-- Start of DOCUMENT SECTION --

Gets the value stored with the input key.

Parameters:
  • key (str, tuple of str) – key to be queried. If tuple of str it is equivalent to chained calls of getattr.

  • default – default value if the key is not found in the tensordict.

Examples

>>> td = TensorDict({"x": 1}, batch_size=[])
>>> td.get("x")
tensor(1)
>>> td.get("y", default=None)
None
get_at(key: ~typing.Union[str, ~typing.Tuple[str, ...]], index: ~typing.Union[None, int, slice, str, ~torch.Tensor, ~typing.List[~typing.Any], ~typing.Tuple[~typing.Any, ...]], default: ~torch.Tensor = <tensordict.base._NoDefault object>) Tensor

Get the value of a tensordict from the key key at the index idx.

Parameters:
  • key (str, tuple of str) – key to be retrieved.

  • index (int, slice, torch.Tensor, iterable) – index of the tensor.

  • default (torch.Tensor) – default value to return if the key is not present in the tensordict.

Returns:

indexed tensor.

Examples

>>> td = TensorDict({"x": torch.arange(3)}, batch_size=[])
>>> td.get_at("x", index=1)
tensor(1)
get_buffer(target: str) Tensor

Return the buffer given by target if it exists, otherwise throw an error.

See the docstring for get_submodule for a more detailed explanation of this method’s functionality as well as how to correctly specify target.

Parameters:

target – The fully-qualified string name of the buffer to look for. (See get_submodule for how to specify a fully-qualified string.)

Returns:

The buffer referenced by target

Return type:

torch.Tensor

Raises:

AttributeError – If the target string references an invalid path or resolves to something that is not a buffer

get_extra_state() Any

Return any extra state to include in the module’s state_dict.

Implement this and a corresponding set_extra_state() for your module if you need to store extra state. This function is called when building the module’s state_dict().

Note that extra state should be picklable to ensure working serialization of the state_dict. We only provide provide backwards compatibility guarantees for serializing Tensors; other objects may break backwards compatibility if their serialized pickled form changes.

Returns:

Any extra state to store in the module’s state_dict

Return type:

object

get_item_shape(key: Union[str, Tuple[str, ...]])

Returns the shape of the entry, possibly avoiding recurring to get().

get_non_tensor(key: ~typing.Union[str, ~typing.Tuple[str, ...]], default=<tensordict.base._NoDefault object>)

Gets a non-tensor value, if it exists, or default if the non-tensor value is not found.

This method is robust to tensor/TensorDict values, meaning that if the value gathered is a regular tensor it will be returned too (although this method comes with some overhead and should not be used out of its natural scope).

See set_non_tensor() for more information on how to set non-tensor values in a tensordict.

Parameters:
  • key (NestedKey) – the location of the NonTensorData object.

  • default (Any, optional) – the value to be returned if the key cannot be found.

-- End of DOCUMENT SECTION --

*TASKS TO COMPLETE*
• a. Sum up the TensorDict documentation in two sentences.
• b. In the TensorDict documentation, swap "overhead" for "cost" and give the passage again, beginning at the words "Returns the shape" and stopping after "the NonTensorData object.".

-- Start of MATERIAL PROVIDED --

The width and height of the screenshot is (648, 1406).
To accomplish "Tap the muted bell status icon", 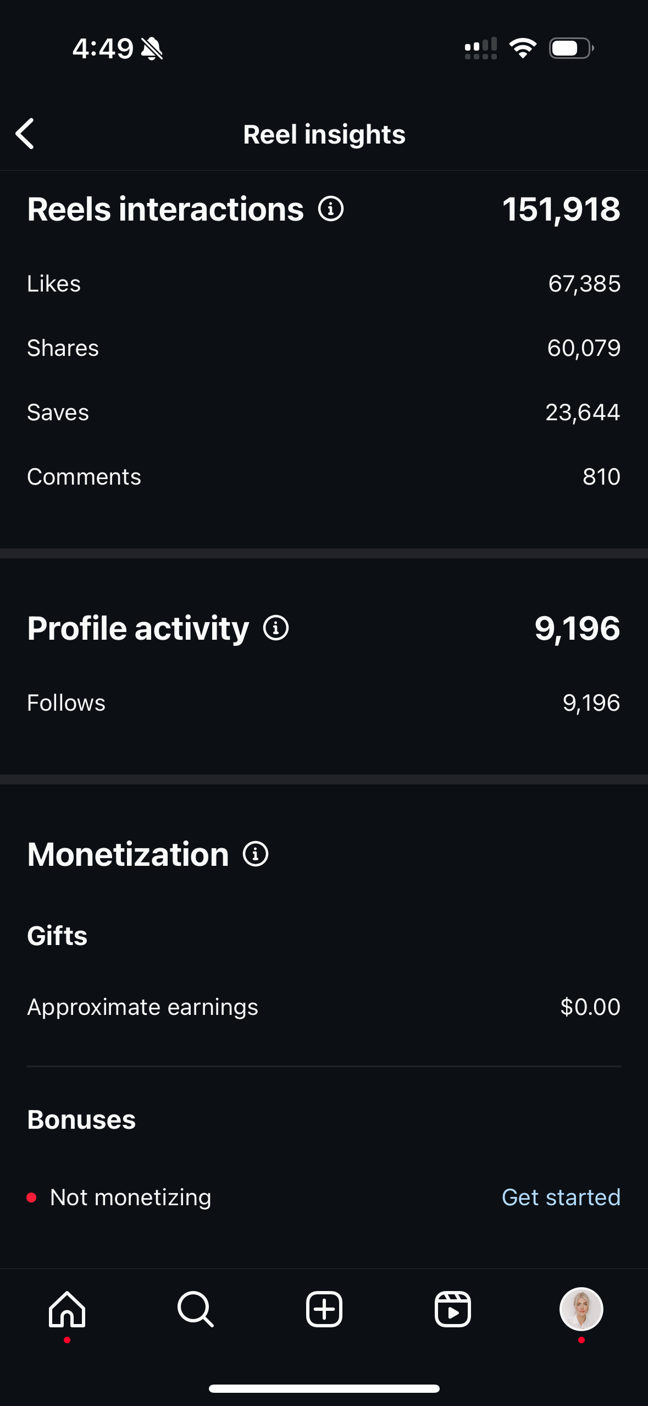I will click(x=152, y=48).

-- End of MATERIAL PROVIDED --

*RESPONSES BY TASK*
• a. The TensorDict documentation describes get, which returns the value stored with a key or a default if the key is not found, and get_at, which returns the value for a key at a given index. It also covers get_buffer, get_extra_state, get_item_shape, and get_non_tensor, which gets a non-tensor value or a default if the non-tensor value is not found.

• b.
Returns the shape of the entry, possibly avoiding recurring to get().

get_non_tensor(key: ~typing.Union[str, ~typing.Tuple[str, ...]], default=<tensordict.base._NoDefault object>)

Gets a non-tensor value, if it exists, or default if the non-tensor value is not found.

This method is robust to tensor/TensorDict values, meaning that if the value gathered is a regular tensor it will be returned too (although this method comes with some cost and should not be used out of its natural scope).

See set_non_tensor() for more information on how to set non-tensor values in a tensordict.

Parameters:
  • key (NestedKey) – the location of the NonTensorData object.